Más regulaciones, control y atrincheramiento. De ahí esos precios dignos de memes que inundan las vitrinas cubanas. De ahí, también, el aumento del 68% del salario promedio para para la mitad de los empleados del sector estatal, un puñetazo sobre la mesa con mucho de populismo y mucho más de engaño y desesperación.
El aumento es nominal, no real. Ambas categorías se aplican a los salarios en la Economía para entender el verdadero alcance de medidas como la anunciada por Díaz-Canel el pasado 28 de junio. Y en este caso solo puede implicar una vuelta a los tiempos en que había más dinero que bienes para comprar con él. ¿Les suena?
No por gusto el discursito estratégico de considerar al Período Especial como un “espacio de creación colectiva”. Ni vaselina están usando, porque tampoco hay.
¿Cuán terrible se presenta el futuro inmediato para los cubanos? Mucho. Tanto como el pueblo aguerrido esté dispuesto a soportar. Exigiéndole la restitución de privilegios migratorios a Trump, me temo que la cosa pinta de horror para los nuestros de allá. Si para eso se preparan internamente los cubanos, que Dios, Obatalá o la Virgencita les coja confesados.
Los misterios no existen en estas materias. Las fórmulas probadas son simples de aprender. Difícil es aplicarlas cuando no hay voluntad de variar las condiciones bajo las que se rige a una sociedad. Sobre todo, cuando el plato de comida propio no depende de esos cambios drásticos. Uno de los padres del pensamiento liberal del siglo XX, Ludwig von Mises, advertía que siempre que se intente convencer a un burócrata de una idea de cuyo éxito no saldrá beneficiado él mismo en primer lugar, se estará condenado al fracaso.
Durante la campaña que llevó a Bill Clinton a la presidencia en 1992, su asesor y estratega James Carville inmortalizó una línea de pensamiento sobre la cual debía atacar Clinton a Bush padre: “Es la economía, estúpido”. Era el exabrupto más humano y espontáneo ante la obviedad de las cosas.
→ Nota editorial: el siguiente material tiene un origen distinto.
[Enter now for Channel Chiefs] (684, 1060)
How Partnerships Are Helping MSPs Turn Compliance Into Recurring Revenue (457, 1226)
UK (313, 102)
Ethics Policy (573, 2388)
Las personas quieren vivir bien, y para ello hace falta que la economía del país tenga buena su salud.
No es más regulación, más salarios con más impuestos, lo que necesita Cuba. No es una diatriba televisada, un sistema de chivatería modernizada o una Constitución que fije como obligatorio el bienestar de los cubanos, como se fija el precio de cervezas o de un viaje en almendrón. Que alguien le susurre a Miguel Díaz-Canel, al oído: “Es la economía, estúpido”.